Copy each line of the data below with the word "occupier".

_Collected data entries_
========================================

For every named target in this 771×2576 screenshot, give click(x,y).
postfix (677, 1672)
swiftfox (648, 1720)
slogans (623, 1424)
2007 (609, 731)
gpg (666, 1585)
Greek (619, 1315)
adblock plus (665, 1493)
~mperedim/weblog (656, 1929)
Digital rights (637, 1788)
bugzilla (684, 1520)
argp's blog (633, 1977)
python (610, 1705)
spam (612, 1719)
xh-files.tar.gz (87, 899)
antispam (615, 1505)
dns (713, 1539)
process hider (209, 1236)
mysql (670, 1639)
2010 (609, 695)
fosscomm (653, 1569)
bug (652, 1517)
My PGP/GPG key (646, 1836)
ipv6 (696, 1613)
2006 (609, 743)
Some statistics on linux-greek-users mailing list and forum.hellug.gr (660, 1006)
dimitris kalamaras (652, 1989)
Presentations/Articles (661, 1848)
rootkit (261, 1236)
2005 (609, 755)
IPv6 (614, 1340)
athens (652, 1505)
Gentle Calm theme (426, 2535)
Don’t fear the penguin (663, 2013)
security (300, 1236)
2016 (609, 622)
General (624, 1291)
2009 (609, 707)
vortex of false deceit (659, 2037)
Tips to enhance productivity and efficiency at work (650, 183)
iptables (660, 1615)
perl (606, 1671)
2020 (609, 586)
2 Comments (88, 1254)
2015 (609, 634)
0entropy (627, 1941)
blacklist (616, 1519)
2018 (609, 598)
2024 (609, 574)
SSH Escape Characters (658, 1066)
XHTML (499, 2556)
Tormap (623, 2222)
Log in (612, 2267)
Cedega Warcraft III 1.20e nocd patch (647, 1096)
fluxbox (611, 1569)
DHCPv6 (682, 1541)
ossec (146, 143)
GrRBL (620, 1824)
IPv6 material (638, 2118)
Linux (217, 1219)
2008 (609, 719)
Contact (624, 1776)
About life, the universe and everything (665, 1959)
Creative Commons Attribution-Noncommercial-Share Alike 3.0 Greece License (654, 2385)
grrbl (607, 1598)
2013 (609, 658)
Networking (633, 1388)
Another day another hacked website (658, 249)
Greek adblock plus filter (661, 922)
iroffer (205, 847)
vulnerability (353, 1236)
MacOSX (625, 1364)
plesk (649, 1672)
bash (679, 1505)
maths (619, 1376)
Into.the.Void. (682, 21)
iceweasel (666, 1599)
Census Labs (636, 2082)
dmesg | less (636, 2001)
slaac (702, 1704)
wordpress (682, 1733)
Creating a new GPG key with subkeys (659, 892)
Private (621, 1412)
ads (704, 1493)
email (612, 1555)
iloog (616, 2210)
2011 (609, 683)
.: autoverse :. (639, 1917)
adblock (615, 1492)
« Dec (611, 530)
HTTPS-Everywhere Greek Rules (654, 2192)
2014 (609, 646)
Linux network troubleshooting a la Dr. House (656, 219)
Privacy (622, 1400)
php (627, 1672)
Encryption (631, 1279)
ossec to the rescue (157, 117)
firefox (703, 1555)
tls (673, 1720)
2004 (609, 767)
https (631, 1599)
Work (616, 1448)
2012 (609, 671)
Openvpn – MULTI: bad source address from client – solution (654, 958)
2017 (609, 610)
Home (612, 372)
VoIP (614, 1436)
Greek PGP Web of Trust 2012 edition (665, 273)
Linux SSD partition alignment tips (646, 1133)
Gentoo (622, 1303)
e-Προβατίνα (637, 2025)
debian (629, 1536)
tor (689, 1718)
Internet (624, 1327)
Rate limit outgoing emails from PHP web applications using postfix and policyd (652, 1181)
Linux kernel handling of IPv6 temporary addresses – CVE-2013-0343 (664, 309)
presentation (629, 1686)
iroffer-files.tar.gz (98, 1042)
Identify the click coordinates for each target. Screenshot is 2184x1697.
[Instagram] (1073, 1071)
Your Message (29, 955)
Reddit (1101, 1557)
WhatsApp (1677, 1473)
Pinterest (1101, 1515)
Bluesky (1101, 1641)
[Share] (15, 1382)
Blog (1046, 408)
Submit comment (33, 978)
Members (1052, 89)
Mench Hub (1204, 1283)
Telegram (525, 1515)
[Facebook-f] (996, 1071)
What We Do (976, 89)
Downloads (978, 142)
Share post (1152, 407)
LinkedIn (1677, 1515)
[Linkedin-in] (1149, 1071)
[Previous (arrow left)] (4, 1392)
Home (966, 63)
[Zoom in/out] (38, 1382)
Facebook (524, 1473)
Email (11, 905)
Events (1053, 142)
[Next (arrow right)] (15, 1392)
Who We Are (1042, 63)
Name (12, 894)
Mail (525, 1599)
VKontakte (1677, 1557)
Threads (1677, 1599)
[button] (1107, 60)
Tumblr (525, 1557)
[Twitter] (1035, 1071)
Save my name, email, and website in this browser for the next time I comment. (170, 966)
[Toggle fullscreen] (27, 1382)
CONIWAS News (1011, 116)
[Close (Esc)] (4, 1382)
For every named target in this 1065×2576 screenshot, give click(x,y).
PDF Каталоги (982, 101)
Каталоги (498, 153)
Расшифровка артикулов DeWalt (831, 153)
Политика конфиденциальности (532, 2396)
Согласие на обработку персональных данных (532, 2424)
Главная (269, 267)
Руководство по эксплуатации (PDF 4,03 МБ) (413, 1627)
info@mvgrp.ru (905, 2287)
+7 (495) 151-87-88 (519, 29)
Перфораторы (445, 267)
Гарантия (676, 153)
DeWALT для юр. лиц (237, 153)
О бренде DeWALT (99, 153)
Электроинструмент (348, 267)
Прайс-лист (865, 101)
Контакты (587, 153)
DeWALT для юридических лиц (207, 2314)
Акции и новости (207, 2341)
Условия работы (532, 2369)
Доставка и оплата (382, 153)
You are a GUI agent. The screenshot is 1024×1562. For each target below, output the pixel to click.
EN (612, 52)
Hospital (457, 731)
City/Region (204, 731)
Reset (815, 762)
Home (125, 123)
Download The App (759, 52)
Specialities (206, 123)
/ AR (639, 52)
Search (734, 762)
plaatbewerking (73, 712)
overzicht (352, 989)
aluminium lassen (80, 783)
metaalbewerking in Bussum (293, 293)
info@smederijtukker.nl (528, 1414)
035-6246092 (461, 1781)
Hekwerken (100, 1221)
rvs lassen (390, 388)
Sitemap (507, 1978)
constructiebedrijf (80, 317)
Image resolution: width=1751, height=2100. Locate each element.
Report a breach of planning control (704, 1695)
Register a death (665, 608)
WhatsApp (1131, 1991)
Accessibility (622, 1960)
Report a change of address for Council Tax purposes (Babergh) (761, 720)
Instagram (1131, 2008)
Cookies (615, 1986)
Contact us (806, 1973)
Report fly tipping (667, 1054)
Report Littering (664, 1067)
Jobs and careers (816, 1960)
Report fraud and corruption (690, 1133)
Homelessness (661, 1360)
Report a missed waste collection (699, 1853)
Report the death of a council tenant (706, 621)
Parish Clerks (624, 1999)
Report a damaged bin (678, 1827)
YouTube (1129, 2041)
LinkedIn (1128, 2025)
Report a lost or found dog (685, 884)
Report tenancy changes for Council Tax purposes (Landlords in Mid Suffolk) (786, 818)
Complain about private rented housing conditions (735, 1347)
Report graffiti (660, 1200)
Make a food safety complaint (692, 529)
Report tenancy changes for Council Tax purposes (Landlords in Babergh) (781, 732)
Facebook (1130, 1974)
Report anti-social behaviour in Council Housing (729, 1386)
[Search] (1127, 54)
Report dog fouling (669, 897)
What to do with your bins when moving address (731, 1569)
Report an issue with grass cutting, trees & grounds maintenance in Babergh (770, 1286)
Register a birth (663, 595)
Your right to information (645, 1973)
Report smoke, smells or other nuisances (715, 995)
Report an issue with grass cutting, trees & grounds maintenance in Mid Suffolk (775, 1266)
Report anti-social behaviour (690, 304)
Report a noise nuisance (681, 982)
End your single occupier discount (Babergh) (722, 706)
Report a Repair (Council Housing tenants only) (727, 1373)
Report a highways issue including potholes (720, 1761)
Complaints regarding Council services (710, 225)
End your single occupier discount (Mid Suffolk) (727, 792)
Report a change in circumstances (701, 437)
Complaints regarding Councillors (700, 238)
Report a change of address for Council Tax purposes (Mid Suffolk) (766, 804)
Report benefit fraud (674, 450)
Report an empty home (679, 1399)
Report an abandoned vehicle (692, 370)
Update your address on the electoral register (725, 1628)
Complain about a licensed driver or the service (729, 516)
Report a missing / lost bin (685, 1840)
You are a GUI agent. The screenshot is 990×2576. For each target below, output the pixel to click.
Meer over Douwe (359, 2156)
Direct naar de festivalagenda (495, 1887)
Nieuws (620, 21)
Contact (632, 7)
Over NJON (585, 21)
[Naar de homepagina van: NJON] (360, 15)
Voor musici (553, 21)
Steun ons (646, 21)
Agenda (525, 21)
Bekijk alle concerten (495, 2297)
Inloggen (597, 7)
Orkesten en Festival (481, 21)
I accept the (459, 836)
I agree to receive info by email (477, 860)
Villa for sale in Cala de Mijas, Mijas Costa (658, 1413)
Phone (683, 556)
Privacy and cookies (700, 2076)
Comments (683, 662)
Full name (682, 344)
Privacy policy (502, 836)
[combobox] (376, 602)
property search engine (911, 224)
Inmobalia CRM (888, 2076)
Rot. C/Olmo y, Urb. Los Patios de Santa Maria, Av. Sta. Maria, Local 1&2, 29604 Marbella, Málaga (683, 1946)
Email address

========================================

_Solution to the exercise_
End your single occupier discount (Babergh) (722, 706)
End your single occupier discount (Mid Suffolk) (727, 792)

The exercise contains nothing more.